◆ Exercise text
Browns: Allow airflow throughout the pile and provide energy for organisms.
Oxygen: Allows organisms to survive while keeping the pile odor-free. This is why you need to turn your pile—if the materials aren’t exposed to the air, they’ll start decomposing anaerobically, which smells terrible and doesn’t make for good compost.
Water: Moisture allows organisms to move around and digest material. When you have the right amount of water, your pile will be the same consistency as a wrung-out towel or sponge.
What sort of bugs does decaying food attract? And what should be kept out of a bin? Doesn’t it start to smell?
When you compost correctly, it won’t smell. Unwanted odors are typically a sign of a bin that hasn’t been turned or a bin that has way more “greens” than it does browns.
Although meat, bones, dairy, and breads can be composted on a large scale (see below about city composting), it’s best to keep these items out of backyard compost bins. These are the items that typically attract unwanted vermin and odors.

◆ Data section

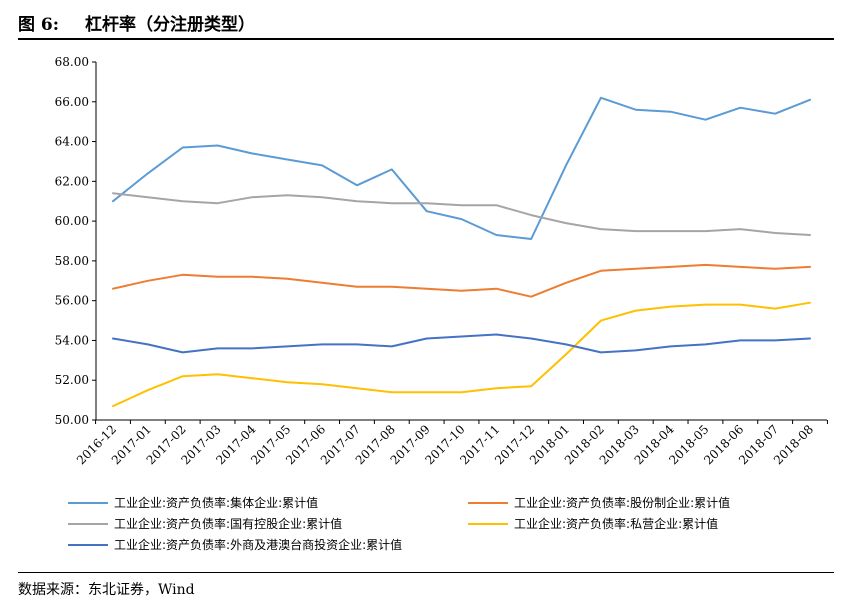 This screenshot has height=612, width=850. What do you see at coordinates (622, 503) in the screenshot?
I see `legend-label: 工业企业:资产负债率:股份制企业:累计值` at bounding box center [622, 503].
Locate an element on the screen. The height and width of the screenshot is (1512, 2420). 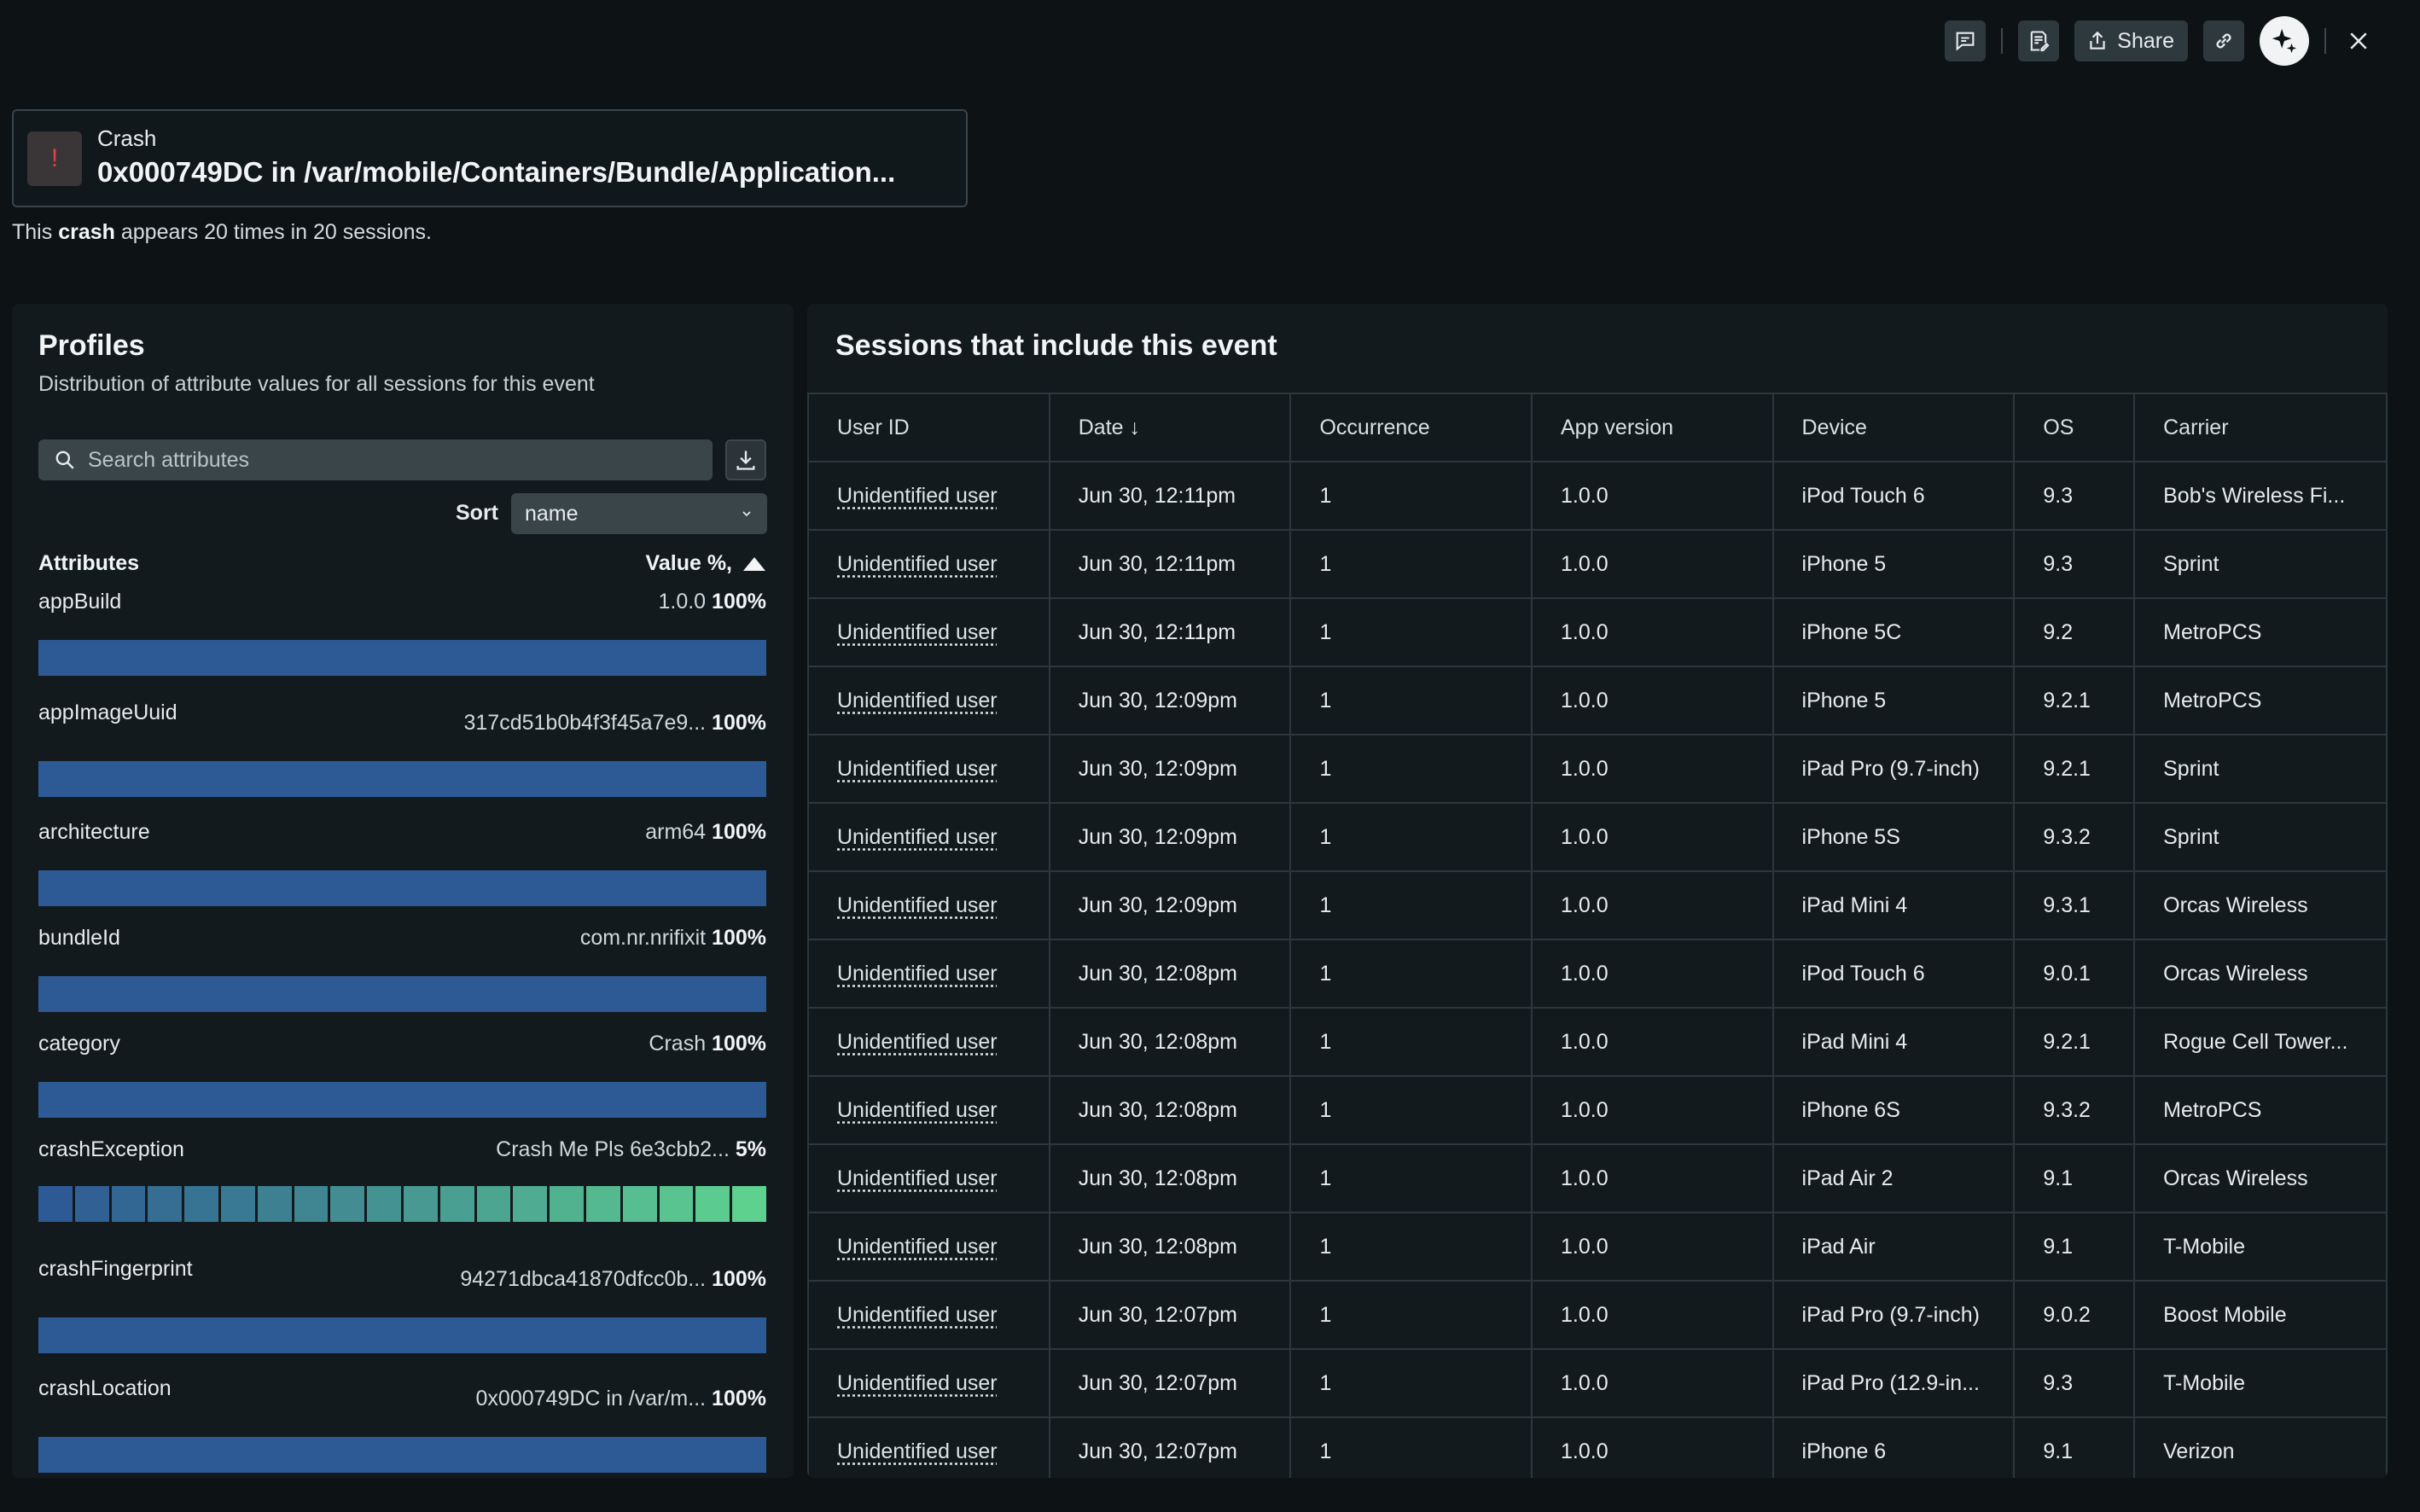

◆ Instructions
1. Reproduce the composting text starting at "Water: Moisture allows" and ending at "it does browns.", renaming every "bin" to "container".
2. Which items does the composting text say are best kept out of backyard compost bins?
3. Pick up the composting text after its final sentence and keep writing.
The listing that comes after the composting text is separate material.

◆ Per-task outputs
1.
Water: Moisture allows organisms to move around and digest material. When you have the right amount of water, your pile will be the same consistency as a wrung-out towel or sponge.
What sort of bugs does decaying food attract? And what should be kept out of a container? Doesn’t it start to smell?
When you compost correctly, it won’t smell. Unwanted odors are typically a sign of a container that hasn’t been turned or a container that has way more “greens” than it does browns.

2. Meat, bones, dairy, and breads.

3.
Bugs in a compost pile are completely natural—the bugs (yes, that means worms) and much smaller organisms that you can’t see with your eyes are the ones you can thank for actually doing the work to break down the material. If you have too many fruit flies, it typically means your compost pile is too wet. To solve that problem, you can aerate the pile by mixing the ingredients, and add some more brown material. Another good way to prevent fruit flies is to cover green material with brown material every time you add them to the pile.
Is homegrown compost better than store-bought?
When you make your compost at home, you know exactly what goes into it—which is valuable, particularly if you’re growing organic vegetables. It’s a thing of beauty when you grow your food, eat your food, and compost it all at home.
Compost is alive and teeming with microorganisms that can only be seen under a microscope. The life in the soil allows the plants in your garden to thrive. Store-bought compost is wrapped in plastic, packed in a truck, and delivered from hours away; all of those processes kill microorganisms. Although the store-bought version can still be valuable for some purposes (how do you think you got good enough soil in your backyard for your lawn to grow?), it does not possess the same amount of life as homemade compost, and it lacks the other positive side effects, like keeping food and yard waste out of landfills.
Is vermiculture a good option if you don’t have a lot of access to falling leaves and other “browns”?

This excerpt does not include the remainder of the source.